RECORDS FOR PROCESSING —

*****

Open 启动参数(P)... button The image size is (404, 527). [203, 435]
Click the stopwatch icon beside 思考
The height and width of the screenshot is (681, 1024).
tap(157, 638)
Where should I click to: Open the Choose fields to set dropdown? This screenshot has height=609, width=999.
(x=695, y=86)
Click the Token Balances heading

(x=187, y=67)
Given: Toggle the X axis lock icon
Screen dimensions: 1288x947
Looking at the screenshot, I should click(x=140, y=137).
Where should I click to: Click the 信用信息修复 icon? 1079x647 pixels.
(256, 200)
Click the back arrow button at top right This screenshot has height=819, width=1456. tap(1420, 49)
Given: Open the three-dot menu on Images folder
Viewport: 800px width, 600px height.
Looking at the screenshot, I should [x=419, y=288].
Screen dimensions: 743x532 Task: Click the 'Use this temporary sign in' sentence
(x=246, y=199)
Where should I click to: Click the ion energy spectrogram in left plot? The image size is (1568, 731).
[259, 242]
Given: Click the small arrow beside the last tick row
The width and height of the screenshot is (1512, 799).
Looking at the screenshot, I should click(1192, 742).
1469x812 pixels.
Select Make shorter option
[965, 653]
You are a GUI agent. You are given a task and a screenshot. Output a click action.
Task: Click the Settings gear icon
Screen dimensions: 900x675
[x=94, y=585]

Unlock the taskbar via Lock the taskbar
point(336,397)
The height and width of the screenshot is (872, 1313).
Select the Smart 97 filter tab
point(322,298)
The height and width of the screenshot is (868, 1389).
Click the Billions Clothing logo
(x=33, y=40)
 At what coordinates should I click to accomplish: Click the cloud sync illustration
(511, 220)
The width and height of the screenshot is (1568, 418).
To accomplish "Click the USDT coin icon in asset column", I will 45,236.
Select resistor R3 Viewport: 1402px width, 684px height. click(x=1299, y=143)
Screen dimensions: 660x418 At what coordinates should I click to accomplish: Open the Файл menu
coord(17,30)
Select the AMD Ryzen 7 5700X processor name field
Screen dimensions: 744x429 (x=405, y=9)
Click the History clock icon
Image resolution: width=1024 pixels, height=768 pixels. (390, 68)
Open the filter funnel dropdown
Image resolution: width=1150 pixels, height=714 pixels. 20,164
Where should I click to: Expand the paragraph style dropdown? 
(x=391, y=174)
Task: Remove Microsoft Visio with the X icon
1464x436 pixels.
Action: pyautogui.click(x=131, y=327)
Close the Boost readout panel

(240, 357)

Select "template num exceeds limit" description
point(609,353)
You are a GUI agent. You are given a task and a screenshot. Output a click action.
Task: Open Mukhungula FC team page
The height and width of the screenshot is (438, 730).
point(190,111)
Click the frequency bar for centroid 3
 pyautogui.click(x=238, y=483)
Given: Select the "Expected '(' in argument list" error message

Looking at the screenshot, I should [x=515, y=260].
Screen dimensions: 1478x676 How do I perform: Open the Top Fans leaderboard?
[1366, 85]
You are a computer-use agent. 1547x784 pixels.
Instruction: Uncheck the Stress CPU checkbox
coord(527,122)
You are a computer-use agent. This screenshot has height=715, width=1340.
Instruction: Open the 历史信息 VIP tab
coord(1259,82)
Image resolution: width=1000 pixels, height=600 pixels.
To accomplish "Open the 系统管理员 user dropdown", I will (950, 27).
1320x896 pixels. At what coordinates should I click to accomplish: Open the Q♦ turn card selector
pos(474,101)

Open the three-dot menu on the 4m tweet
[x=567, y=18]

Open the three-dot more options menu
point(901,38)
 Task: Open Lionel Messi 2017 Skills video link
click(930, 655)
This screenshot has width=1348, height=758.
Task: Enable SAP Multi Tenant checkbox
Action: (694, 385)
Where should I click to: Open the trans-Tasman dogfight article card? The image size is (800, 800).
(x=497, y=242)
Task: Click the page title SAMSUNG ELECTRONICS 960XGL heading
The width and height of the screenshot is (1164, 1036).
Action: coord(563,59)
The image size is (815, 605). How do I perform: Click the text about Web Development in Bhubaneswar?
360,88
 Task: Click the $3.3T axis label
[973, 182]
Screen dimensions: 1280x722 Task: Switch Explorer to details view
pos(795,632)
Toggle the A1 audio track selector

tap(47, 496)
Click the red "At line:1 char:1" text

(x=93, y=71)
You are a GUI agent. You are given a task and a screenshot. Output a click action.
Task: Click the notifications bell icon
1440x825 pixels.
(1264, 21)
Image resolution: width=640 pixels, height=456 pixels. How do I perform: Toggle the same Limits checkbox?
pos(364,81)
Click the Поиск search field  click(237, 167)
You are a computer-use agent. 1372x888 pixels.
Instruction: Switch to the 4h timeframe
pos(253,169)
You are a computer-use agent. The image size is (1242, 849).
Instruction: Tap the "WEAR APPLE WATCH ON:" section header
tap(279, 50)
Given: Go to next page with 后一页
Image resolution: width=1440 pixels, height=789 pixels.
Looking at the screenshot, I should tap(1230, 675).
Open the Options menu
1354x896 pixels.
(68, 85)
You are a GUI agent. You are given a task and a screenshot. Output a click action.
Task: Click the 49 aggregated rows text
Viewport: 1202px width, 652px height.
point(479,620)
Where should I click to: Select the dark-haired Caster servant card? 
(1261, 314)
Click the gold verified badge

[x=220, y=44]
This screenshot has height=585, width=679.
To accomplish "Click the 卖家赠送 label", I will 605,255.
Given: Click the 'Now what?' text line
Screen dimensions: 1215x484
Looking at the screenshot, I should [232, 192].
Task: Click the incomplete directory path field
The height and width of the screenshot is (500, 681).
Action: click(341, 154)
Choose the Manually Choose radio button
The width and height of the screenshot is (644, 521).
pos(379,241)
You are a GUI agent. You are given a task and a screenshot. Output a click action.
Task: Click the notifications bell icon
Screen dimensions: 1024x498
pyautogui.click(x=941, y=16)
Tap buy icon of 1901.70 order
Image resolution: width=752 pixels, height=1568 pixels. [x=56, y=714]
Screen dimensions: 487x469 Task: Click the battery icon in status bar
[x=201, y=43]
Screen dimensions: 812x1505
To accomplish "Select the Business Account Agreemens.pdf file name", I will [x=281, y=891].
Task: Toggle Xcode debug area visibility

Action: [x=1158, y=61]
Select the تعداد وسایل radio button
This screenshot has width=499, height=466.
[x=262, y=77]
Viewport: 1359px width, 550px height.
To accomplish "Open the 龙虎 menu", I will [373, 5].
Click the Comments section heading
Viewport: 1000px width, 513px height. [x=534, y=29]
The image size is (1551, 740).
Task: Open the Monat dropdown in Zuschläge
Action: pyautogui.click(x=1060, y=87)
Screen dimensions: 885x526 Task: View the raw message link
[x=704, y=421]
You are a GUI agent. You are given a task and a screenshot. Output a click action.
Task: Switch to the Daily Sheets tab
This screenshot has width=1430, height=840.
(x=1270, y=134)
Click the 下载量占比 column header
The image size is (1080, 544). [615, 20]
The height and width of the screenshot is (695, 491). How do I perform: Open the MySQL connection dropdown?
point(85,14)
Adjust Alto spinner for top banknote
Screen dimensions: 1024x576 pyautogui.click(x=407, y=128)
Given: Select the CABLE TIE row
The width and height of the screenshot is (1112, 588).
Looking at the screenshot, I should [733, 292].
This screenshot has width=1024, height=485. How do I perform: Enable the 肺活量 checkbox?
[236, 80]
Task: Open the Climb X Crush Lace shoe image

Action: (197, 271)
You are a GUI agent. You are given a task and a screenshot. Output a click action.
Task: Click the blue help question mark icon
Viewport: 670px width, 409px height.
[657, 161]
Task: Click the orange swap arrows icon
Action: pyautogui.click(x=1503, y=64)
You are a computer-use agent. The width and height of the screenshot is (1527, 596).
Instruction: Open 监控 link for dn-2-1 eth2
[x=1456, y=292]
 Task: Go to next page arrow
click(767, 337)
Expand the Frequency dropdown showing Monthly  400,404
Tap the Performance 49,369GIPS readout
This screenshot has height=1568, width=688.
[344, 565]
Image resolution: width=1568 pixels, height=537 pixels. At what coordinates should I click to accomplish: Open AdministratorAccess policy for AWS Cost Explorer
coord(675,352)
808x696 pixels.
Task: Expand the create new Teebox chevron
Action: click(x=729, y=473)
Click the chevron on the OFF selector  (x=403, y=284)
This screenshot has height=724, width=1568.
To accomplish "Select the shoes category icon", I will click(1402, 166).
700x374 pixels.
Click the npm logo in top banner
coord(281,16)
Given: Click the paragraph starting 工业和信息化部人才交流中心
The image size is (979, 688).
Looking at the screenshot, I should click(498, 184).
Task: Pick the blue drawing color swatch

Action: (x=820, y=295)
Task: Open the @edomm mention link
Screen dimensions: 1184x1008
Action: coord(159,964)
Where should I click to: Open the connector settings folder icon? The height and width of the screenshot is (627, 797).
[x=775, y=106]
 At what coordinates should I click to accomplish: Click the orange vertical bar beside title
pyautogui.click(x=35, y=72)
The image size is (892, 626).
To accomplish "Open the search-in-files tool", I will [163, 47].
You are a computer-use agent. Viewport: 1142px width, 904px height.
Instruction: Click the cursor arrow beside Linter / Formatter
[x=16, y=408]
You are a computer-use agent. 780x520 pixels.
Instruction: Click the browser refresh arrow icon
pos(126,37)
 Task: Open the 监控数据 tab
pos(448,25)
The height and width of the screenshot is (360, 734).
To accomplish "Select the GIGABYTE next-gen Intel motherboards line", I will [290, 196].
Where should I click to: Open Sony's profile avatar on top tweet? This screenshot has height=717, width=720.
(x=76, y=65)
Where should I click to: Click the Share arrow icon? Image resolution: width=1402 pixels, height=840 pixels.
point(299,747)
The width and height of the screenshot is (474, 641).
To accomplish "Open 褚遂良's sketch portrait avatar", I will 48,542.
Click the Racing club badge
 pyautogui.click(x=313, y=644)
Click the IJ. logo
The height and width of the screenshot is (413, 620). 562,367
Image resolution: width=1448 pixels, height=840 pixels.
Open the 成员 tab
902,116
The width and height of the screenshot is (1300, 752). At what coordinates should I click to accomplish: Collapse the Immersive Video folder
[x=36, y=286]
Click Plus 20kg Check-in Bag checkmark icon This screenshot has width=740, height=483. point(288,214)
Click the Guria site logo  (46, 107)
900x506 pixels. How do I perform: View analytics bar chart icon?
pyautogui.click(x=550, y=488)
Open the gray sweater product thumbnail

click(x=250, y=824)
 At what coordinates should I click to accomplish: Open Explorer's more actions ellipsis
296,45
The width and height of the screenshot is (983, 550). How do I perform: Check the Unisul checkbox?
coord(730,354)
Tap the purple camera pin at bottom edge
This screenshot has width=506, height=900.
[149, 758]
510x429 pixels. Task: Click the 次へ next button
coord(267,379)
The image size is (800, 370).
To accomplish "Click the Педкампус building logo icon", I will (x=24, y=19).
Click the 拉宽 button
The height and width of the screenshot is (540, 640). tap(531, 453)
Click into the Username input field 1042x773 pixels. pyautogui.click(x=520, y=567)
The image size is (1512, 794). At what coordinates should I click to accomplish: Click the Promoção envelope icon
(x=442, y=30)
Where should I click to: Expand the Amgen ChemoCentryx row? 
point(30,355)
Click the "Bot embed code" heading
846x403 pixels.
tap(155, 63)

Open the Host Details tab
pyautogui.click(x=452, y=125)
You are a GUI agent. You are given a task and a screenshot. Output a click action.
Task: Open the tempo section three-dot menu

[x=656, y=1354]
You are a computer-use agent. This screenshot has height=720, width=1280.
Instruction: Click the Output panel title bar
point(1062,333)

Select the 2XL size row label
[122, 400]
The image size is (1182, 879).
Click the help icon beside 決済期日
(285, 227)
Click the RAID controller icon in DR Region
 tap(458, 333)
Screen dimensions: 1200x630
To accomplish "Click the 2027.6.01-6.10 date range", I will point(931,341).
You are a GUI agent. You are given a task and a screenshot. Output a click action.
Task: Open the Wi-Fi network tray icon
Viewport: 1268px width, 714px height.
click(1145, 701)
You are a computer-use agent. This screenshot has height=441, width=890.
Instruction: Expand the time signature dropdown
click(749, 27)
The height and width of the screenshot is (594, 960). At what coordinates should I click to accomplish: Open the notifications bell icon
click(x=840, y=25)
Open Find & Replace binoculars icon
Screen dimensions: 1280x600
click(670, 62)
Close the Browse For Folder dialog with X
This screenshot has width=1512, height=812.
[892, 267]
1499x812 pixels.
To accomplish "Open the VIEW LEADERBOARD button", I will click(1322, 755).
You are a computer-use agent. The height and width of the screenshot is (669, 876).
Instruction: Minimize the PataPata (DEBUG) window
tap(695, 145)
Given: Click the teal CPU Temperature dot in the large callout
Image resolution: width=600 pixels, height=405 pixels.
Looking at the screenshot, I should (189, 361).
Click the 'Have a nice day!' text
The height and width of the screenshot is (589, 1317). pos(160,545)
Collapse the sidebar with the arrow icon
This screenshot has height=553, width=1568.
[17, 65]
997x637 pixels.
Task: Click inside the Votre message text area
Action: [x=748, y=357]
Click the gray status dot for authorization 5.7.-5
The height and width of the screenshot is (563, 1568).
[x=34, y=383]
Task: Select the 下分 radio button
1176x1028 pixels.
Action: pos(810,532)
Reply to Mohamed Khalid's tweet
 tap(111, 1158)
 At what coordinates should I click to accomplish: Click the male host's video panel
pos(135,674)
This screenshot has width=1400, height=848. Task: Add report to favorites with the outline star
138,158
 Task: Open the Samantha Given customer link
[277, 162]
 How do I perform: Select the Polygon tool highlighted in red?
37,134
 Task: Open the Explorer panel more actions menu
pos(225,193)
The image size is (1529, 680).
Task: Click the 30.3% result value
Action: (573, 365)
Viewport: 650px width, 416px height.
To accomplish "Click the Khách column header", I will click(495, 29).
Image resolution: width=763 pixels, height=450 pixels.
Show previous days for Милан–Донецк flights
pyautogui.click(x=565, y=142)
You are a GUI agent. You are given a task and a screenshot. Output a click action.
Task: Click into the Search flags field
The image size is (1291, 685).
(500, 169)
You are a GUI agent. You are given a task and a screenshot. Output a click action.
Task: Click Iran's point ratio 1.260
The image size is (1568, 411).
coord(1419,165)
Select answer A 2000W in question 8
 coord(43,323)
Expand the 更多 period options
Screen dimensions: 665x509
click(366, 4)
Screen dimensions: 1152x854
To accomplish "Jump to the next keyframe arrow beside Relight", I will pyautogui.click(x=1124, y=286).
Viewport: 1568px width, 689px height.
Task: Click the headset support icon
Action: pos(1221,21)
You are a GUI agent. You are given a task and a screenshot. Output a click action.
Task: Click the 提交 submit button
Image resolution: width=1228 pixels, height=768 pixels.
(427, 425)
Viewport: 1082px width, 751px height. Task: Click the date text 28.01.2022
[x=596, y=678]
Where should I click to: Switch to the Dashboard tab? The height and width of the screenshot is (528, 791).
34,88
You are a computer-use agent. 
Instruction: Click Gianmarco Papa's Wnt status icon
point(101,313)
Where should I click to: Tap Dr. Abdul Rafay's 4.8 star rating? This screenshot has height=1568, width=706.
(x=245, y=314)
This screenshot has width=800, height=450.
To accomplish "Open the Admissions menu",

*****

YOUR INSTRUCTIONS —
In the entries above, find each line containing the string "radio" and copy it.

RESPONSE —
Choose the Manually Choose radio button
Select the تعداد وسایل radio button
Task: Select the 下分 radio button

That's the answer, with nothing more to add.